From Prisoner’s Dilemma to the Invisible Hand to the Great Divergence

I assume you all know what a prisoner’s dilemma is. But the recent video from Veritasium on this topic is still quite a feast – actually, that’s an understatement for me. For me, it is a revelation. Here is what I think:

I believe that the repeated prisoner’s dilemma experiment provides an explanation for the emergence of trust and cooperation at the micro-level. It was this trust and cooperation that led to the emergence of markets and trade, which in turn led to the development of the market economy.

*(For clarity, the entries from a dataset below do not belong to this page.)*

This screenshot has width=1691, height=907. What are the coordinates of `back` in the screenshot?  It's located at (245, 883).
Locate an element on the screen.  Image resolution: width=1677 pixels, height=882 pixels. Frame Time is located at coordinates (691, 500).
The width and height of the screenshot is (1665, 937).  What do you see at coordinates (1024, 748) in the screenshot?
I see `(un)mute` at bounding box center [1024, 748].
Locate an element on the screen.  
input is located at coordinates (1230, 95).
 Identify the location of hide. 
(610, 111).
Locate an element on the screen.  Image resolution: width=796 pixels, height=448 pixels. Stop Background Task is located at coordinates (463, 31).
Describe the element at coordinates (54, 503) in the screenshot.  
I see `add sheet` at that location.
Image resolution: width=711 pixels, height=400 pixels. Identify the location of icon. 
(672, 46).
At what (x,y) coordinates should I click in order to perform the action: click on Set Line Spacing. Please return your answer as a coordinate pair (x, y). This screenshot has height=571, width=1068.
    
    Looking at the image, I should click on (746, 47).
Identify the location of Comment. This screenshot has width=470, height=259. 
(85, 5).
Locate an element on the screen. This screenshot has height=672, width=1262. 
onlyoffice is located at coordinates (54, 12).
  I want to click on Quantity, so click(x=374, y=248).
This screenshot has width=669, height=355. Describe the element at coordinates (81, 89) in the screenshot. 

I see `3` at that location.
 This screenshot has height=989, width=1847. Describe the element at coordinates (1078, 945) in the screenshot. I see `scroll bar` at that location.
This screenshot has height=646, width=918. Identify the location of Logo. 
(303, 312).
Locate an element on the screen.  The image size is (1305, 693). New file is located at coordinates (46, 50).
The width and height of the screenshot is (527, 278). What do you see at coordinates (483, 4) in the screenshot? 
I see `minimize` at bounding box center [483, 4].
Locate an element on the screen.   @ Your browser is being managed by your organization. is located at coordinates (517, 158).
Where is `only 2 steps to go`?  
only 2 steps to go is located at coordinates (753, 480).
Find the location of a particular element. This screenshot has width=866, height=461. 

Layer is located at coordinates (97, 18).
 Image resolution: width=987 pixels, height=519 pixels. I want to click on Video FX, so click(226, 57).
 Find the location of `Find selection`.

While the concept of the invisible hand, coined by Adam Smith, describes how self-interested individuals in a market are incentivized to act in the public interest, it can be seen as a macro-level manifestation of the trust and cooperation that evolved from the prisoner’s dilemma scenario. Hence, the invisible hand is not just a metaphor for market forces but also a reflection of the underlying social dynamics of trust and cooperation that fuel these forces.

Of course, this emergence of trust and cooperation must have happened in different places on this planet out of a hostile, nasty environment where everyone was ready to defect. It probably went extinct many times before it finally formed a sustainable ‘nucleus’ that grew and eventually took over the entire population.

If this was indeed the case, it also explains the so-called ‘Great Divergence‘ described by financial historian Niall Ferguson. In his Reith Lectures in 2012, Ferguson argued that the Great Divergence was caused by institutional changes, which he summarized as six ‘killer apps,’ occurring after the Glorious Revolution. While I totally agree with Niall Ferguson, I would contend that these ‘killer apps’ were effective because they facilitated trust and cooperation on larger scales, ensuring that everyone participating became better off. This is what made Westerners better off than “the Resteners” after 1500.

I would even go a step further to say that the level of trust and cooperation in a society is probably a quite good indicator of that society’s development, better than, for example, productivity as used by Karl Marx, or the later invented GDP, because as long as we have a trusting and cooperative society, productivity grow just follows. If this revelation had occurred to Karl Marx, would he have developed his view of human social evolution differently? For example, instead of defining five stages of socio-economic formations by relations of production, might he have defined stages of development by levels of trust and cooperation?